Who actually gets what they deserve, right? I think that to feel like you actually have everything you deserve, that might be scary. At least as horrifying as feeling constantly deprived (I know that feeling). I think the only feeling that's not scary or morally wrong is to feel over-gifted all the time. I keep harping on this: we should be sending thank-you notes to waiters.

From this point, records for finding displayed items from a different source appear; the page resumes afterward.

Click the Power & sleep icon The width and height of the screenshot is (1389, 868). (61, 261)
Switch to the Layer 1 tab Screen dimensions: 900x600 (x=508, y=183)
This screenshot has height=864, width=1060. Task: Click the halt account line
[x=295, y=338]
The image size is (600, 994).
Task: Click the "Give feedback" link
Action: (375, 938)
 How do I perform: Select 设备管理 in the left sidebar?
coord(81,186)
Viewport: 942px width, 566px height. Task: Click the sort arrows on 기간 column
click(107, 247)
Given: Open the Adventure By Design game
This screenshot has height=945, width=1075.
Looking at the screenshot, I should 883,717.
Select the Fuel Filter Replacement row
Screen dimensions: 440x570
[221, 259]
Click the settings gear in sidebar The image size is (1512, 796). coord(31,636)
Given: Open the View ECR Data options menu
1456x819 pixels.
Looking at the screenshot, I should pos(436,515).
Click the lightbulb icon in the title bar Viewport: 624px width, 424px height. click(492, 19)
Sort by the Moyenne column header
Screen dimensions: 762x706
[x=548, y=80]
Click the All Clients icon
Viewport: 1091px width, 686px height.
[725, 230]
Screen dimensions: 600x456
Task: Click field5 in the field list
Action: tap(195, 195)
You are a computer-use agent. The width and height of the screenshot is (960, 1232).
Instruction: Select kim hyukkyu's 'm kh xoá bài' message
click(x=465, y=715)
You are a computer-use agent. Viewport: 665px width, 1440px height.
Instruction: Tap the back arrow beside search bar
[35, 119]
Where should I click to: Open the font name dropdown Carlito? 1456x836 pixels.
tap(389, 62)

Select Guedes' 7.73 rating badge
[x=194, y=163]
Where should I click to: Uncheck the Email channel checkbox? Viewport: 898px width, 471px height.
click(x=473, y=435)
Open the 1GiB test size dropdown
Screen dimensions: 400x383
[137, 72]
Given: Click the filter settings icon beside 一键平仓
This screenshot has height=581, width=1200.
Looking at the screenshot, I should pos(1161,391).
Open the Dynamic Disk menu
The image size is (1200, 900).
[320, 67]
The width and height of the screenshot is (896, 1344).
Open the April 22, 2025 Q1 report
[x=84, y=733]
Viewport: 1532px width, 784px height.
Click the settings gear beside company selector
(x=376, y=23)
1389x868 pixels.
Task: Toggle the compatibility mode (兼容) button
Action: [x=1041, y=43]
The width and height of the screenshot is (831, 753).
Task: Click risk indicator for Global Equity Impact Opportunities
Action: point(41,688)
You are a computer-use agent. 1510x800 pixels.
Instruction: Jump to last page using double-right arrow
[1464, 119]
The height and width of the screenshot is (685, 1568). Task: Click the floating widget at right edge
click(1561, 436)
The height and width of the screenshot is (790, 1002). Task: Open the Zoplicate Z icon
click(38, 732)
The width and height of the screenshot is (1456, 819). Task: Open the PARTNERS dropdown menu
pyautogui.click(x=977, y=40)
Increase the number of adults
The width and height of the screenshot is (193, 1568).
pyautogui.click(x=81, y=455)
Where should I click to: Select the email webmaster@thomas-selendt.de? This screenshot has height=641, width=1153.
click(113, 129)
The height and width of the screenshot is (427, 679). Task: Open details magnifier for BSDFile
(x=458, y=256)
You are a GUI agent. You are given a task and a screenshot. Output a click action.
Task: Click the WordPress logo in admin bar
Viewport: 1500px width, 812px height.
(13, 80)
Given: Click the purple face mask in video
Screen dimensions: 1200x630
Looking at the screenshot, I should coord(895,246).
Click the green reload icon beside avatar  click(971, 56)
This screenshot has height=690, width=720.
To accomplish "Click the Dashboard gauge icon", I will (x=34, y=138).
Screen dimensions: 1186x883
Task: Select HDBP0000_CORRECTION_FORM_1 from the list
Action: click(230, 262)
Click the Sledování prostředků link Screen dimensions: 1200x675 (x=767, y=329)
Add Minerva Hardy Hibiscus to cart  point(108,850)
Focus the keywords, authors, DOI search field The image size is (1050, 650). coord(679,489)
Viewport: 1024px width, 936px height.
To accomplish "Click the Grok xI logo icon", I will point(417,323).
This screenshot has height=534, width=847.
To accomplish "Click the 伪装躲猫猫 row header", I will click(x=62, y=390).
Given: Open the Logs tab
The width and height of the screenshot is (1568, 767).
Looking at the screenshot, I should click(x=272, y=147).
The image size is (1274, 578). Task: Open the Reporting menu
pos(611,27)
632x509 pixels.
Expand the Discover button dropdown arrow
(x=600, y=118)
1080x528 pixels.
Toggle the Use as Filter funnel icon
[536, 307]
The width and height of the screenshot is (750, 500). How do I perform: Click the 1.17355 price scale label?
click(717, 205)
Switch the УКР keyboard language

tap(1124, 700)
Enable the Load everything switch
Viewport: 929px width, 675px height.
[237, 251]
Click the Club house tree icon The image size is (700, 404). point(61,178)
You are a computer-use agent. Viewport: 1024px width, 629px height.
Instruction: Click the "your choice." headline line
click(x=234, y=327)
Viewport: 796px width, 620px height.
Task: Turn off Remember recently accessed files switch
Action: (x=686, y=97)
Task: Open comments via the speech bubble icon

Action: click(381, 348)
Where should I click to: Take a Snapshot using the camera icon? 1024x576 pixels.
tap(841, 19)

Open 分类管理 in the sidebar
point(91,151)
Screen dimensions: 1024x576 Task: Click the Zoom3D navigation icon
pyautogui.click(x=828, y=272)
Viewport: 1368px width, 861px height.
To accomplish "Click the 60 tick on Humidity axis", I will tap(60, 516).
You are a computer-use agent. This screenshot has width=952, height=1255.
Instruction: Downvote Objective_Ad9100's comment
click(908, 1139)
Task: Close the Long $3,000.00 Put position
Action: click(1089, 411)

There's a deli in town that makes great sandwiches and they deliver all night, and they take credit card. They don't advertise this but some people just know. Scott Panther and I used to order from them all the time, at his old apartment (which wasn't very nice, not even a renovation could save it). We used to call in the middle of the night, after we'd have whatever form of sex we were going to have that night, and ask them to bring us fancy, elaborate sandwiches and European sodas. His room mate would usually ask them to bring her cigarettes, and a candy bar. They'd ask which kind, she'd give them some ideas but not a decision. The poor delivery guy would bike over at 4 or 5 in the morning and Scott would sign the credit card receipt and send him on his way. After the second time I found out that Scott wasn't tipping the delivery guy. I was mortified and I still am. But since then, from what I've overheard, he's worked really hard, and deserves happiness. Happiness and what else. I don't hold a grudge, I just think everyone could stand to be more thankful.

I've been lightly using the internet to hit on this cute guy. Last week I think I saw him on the train but we both pretended not to recognize each other. I think it was because I seem less attractive (older? younger? less masculine? chubbier?) than his imaginary extrapolation of my photos. Or maybe I think he was less attractive than his photos. Two can play at that game. Or maybe it wasn't him. Anyway, there's been nothing online and to be fair I'm too chicken and too distracted and too busy to follow up. I like the idea of a hermetically-sealed interaction, though. Hello and goodbye. Nice to meet and have known you.

They say that the future of space travel will be something along those lines. It will be bending the fabric of space-time. To make it buckle around you, so that you end up at another point in the fabric of the universe, but without a trail. It will be as if you were never there to begin with.

Which sounds, to me, like it entails so much cleaning.